Experimental Analysis

Some details:

  • Use OpenAI baseline implementations for most of the tests
    • ACKTR, PPO, DDPG, TRPO
  • Environments: Hopper-v1, HalfCheetah-v1
  • Use neural networks in all cases.
  • Five experiment trials for each evaluation (each with a different preset random seed)

Hyper-parameters

What is the magnitude of the effect hyperparameter settings can have on baseline performance?

Network Architecture

How does the choice of the network architecture for the policy and value function approximation affect performance?

  • Dying relu problem

Reward Scale

/How can the reward scale affect results? Why is reward rescaling used?

Random Seeds and Trials

Can random seeds drastically alter performance?

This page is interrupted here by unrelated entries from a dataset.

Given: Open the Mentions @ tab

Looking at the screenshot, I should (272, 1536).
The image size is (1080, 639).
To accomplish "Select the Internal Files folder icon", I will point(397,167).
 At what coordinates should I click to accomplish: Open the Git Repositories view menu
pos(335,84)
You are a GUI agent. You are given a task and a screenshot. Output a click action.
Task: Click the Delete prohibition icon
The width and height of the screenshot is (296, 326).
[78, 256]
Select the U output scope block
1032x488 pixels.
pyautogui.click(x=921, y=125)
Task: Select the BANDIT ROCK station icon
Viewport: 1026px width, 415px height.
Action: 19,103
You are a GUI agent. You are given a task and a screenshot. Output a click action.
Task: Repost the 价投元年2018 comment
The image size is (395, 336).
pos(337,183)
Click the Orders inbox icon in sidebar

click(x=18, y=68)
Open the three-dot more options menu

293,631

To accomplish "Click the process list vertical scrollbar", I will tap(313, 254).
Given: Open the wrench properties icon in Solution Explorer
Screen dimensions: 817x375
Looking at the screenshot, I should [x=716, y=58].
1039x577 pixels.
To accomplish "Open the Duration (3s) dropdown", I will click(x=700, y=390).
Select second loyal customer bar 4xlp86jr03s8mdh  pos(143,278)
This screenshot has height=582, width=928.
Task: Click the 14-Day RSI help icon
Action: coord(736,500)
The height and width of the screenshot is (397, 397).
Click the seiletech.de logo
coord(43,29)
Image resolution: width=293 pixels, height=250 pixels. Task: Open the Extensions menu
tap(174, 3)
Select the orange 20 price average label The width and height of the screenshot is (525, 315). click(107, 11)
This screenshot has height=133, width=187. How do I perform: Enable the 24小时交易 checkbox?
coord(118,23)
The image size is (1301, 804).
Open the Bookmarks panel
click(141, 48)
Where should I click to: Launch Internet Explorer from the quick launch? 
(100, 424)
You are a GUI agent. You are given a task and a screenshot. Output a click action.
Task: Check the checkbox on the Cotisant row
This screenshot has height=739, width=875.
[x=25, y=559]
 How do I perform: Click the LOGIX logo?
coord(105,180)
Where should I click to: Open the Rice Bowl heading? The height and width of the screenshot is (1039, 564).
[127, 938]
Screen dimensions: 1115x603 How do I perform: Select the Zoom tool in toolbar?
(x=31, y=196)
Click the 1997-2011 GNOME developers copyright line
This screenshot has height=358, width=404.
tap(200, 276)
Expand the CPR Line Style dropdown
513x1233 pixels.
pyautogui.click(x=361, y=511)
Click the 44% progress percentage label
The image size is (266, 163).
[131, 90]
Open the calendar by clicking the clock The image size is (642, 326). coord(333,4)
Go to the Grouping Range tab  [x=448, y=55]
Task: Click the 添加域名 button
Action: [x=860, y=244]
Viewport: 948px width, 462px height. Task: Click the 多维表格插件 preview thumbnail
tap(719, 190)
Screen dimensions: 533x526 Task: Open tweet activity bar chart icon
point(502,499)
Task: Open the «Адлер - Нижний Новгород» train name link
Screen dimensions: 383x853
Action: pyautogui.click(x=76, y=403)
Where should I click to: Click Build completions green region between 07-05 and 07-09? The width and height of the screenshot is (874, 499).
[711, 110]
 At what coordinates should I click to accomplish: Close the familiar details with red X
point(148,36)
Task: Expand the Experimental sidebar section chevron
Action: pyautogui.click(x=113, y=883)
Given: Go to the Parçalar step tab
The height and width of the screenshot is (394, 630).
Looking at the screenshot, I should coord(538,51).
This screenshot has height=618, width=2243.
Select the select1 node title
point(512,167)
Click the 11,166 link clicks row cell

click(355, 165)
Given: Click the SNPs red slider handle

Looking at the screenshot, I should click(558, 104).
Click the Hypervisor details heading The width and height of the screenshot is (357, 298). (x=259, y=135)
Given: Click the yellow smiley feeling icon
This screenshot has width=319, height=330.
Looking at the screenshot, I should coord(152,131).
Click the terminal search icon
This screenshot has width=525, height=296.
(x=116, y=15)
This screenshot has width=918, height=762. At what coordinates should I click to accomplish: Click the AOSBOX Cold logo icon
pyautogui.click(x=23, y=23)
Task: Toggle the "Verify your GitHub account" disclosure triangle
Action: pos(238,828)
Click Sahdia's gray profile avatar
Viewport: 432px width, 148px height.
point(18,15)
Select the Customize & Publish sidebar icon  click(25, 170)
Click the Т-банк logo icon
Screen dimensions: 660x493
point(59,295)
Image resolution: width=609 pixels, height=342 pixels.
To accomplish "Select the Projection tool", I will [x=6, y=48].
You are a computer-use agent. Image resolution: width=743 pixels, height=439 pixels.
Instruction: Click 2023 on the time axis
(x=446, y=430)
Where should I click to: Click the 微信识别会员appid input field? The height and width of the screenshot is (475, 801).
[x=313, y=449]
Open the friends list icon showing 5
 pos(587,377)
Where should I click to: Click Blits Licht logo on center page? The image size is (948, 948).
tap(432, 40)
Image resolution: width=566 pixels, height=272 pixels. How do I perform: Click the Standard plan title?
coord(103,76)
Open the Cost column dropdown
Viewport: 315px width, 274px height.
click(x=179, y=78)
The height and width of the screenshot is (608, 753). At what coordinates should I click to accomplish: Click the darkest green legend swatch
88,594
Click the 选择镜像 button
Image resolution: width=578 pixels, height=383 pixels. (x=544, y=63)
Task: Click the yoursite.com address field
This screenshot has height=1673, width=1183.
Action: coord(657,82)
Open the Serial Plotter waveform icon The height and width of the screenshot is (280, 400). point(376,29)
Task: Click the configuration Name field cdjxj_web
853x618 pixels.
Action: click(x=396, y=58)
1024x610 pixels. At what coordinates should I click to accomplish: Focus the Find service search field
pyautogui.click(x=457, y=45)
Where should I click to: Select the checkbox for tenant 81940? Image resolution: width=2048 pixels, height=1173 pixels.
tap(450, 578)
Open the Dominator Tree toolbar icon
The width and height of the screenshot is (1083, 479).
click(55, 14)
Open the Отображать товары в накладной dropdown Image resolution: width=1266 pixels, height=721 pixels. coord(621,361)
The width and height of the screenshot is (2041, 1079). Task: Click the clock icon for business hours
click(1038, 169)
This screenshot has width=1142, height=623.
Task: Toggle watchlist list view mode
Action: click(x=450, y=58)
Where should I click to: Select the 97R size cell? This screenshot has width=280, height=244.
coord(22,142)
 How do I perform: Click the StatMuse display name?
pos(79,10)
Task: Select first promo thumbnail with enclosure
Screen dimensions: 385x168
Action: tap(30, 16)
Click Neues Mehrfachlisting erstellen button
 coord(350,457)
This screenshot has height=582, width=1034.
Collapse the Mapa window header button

Can one distort results by averaging an improper number of trials?

Environments

How do the environment properties affect variability in reported RL algorithm performance?

Codebases

Are commonly used baseline implementations comparable?

References

Duan, Yan, Xi Chen, Rein Houthooft, John Schulman, and Pieter Abbeel. 2016. “Benchmarking Deep Reinforcement Learning for Continuous Control.” In International Conference on Machine Learning.
Machado, Marlos C., Marc G. Bellemare, Erik Talvitie, Joel Veness, Matthew Hausknecht, and Michael Bowling. 2018. “Revisiting the Arcade Learning Environment: Evaluation Protocols and Open Problems for General Agents.” Journal of Artificial Intelligence Research.
Whiteson, S., B. Tanner, M. E. Taylor, and P. Stone. 2011. “Protecting against Evaluation Overfitting in Empirical Reinforcement Learning.” In 2011 IEEE Symposium on Adaptive Dynamic Programming and Reinforcement Learning (ADPRL).